I thought then that she left me for Seeker--"
"But what did you
do?"
"I didn't protect her." How could he, against her own luck? "She went into an eyestorm and we lost her. When we found her again, she was with Seeker. She'd have been carrying you when I left them near the Great Ocean, and as for what she did after that, I'd be guessing."
"You are Vashneesht," Wembleth said. "You're good at guessing. I've never understood. Why did mother leave us?"
Louis knew he should be going. Every second might be precious. Once upon a time Proserpina's people had cleaned the Ringworld system of every menacing rock. Now it was infested with ships....
But in the presence of his son and growing grandchild, Louis was inclined to stay; and Wembleth needed reassurance.
He said, "I left Teela near the Great Ocean. There weren't any stepping disks on the Ringworld then. Seeker--the man she left me for--he might have known how to use the transport that runs along the rim wall. It's a magnetic levitation system, Roxanny. They found something to get them there; there's enough Builder technology lying around.
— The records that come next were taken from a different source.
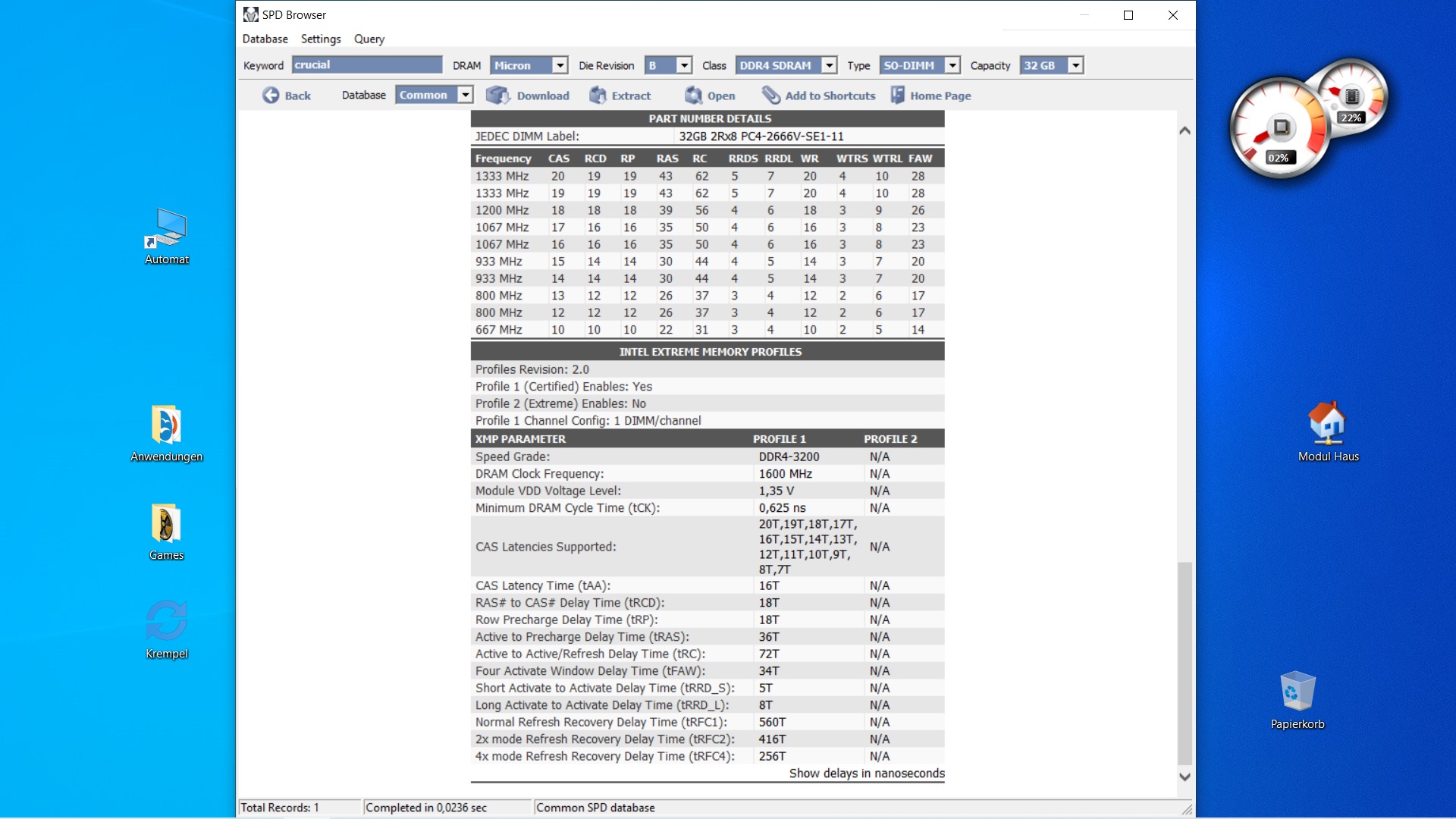Click the Keyword input field
Screen dimensions: 1456x819
click(366, 65)
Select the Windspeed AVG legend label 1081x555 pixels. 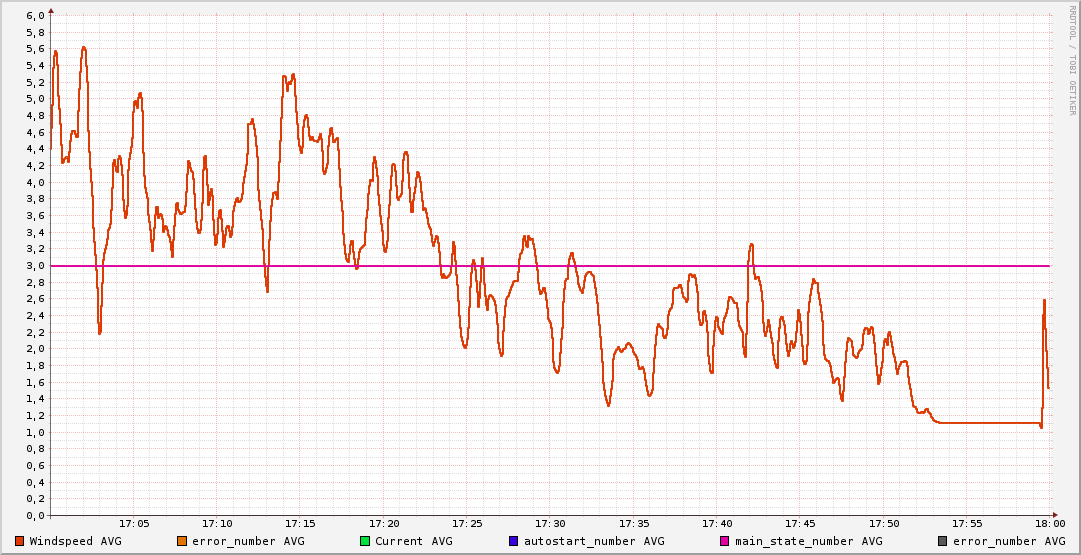pyautogui.click(x=75, y=541)
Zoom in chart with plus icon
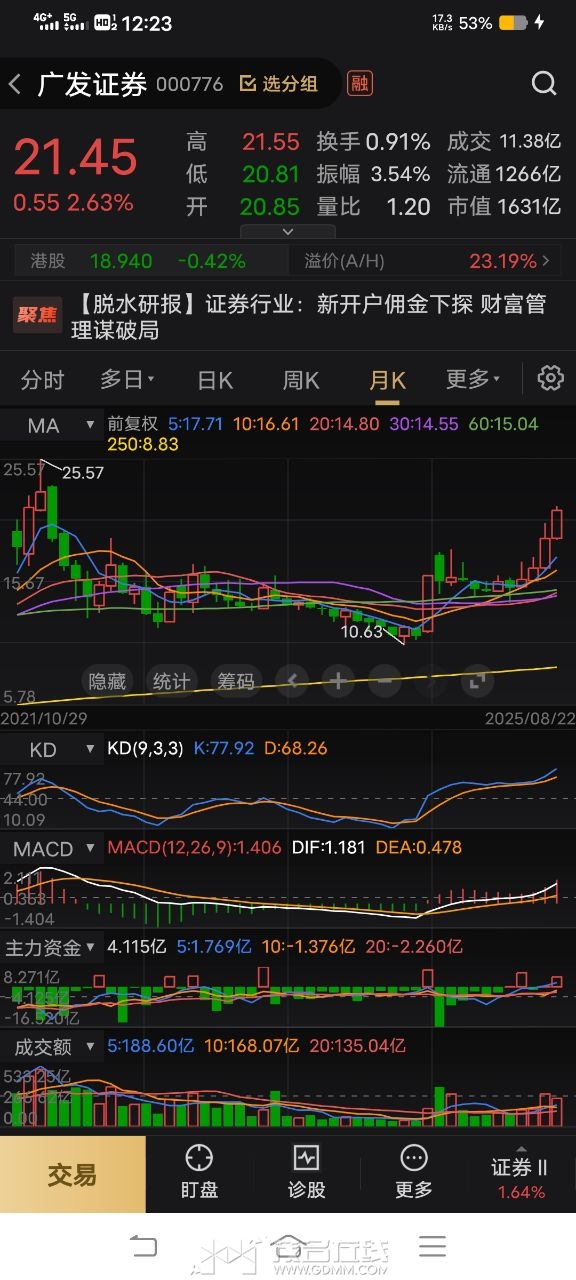Viewport: 576px width, 1280px height. tap(338, 682)
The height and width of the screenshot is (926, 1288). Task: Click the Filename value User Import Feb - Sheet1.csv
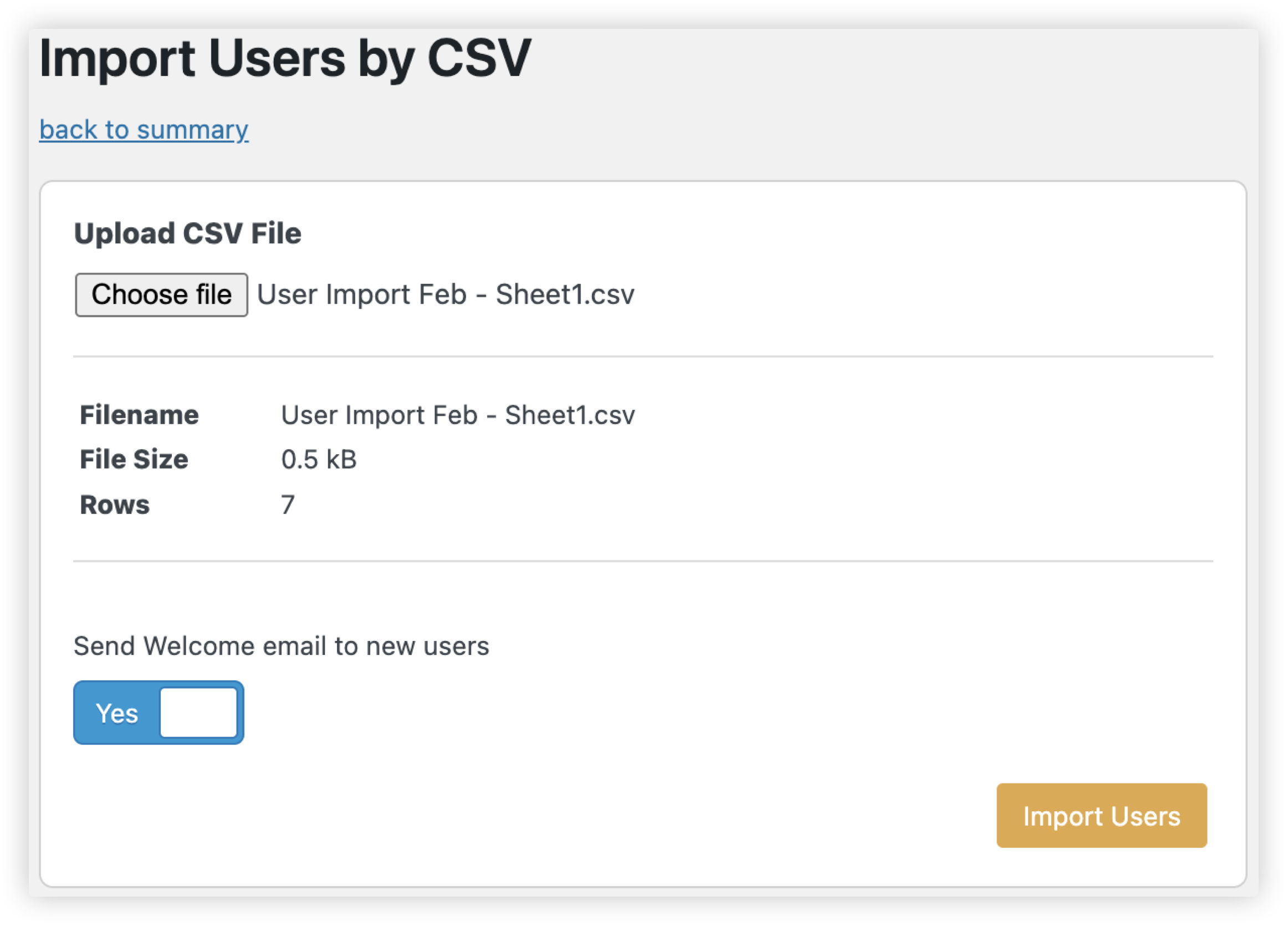tap(458, 415)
They took the maglev system all the way around to the Other Ocean.
"You'd call that crazy unless they were running from something fearsome. Not from me, I think, but maybe it was what she thought I'd bring. The Fringe War. Teela might have been afraid of puppeteers. Nessus meddled in her life, pretty well destroyed it, and she didn't want that to happen again. She knew any of us would look where we last saw her.
"So they found a place halfway around the arc, and she settled down and made a life with Seeker and you. I hope she was happy."
"Mother was happy," Wembleth said, "but restless too. She never had any more children--"
"Course not. Seeker wasn't her species."
"She and--Seeker--my father," with a bit of a glare, "took turns exploring. I never knew what they were looking for. One of them had to stay with me. They did more of that after I was older. I was near eighty falans when she disappeared."